(TASK STATEMENT) Render every line of the records below as a JSON list of strings, one string per line and no entries for blank lines.

(Text and element pointing records)
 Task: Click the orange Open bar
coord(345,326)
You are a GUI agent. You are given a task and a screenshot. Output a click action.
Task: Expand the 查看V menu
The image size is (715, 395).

(COMPLETE OUTPUT)
[
  " Task: Click the orange Open bar",
  "coord(345,326)",
  "You are a GUI agent. You are given a task and a screenshot. Output a click action.",
  "Task: Expand the 查看V menu",
  "The image size is (715, 395)."
]